- _ABOUT THIS EXERCISE_
Go through the listing below, and from the line containing "Instruction: View Analytics" through its last line, transcribe every line exactly, skipping pictures.

▬▬▬▬▬▬

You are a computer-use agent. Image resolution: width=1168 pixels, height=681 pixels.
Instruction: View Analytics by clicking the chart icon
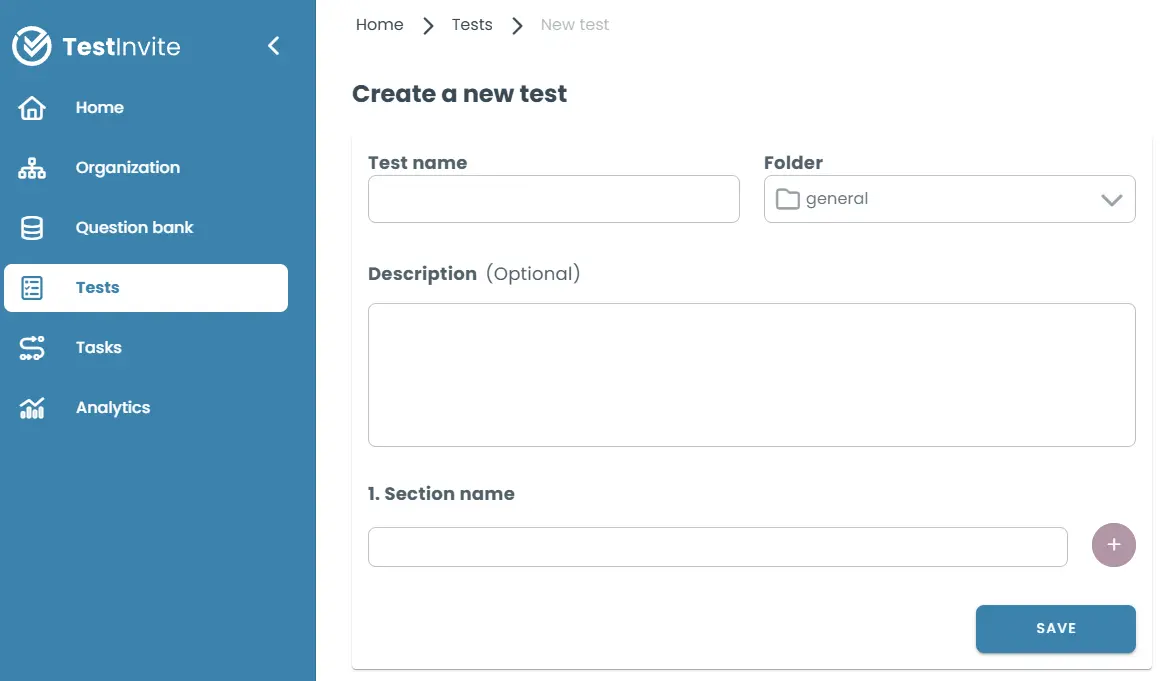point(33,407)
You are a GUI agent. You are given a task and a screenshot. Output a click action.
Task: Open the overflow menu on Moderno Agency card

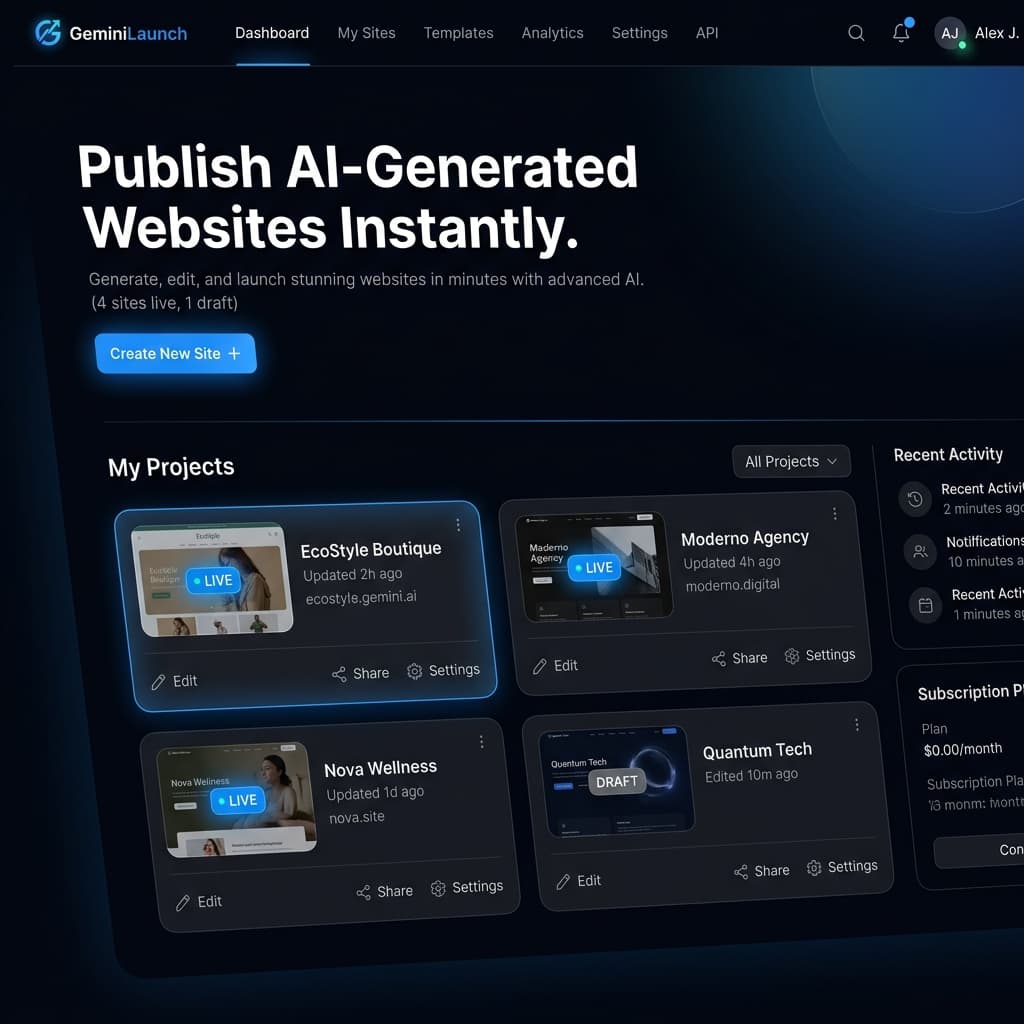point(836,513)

▬▬▬▬▬▬

- _TASK RESULT_
Instruction: View Analytics by clicking the chart icon
point(33,407)
You are a GUI agent. You are given a task and a screenshot. Output a click action.
Task: Open the overflow menu on Moderno Agency card

point(836,513)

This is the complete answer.